* Work to be completed *
Return every line of the following material word for word, without changing anything.

(Entries for locating words and elements)
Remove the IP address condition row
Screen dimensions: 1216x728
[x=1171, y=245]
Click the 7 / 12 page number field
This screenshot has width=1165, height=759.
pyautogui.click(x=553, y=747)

* The response *
Remove the IP address condition row
Screen dimensions: 1216x728
[x=1171, y=245]
Click the 7 / 12 page number field
This screenshot has width=1165, height=759.
pyautogui.click(x=553, y=747)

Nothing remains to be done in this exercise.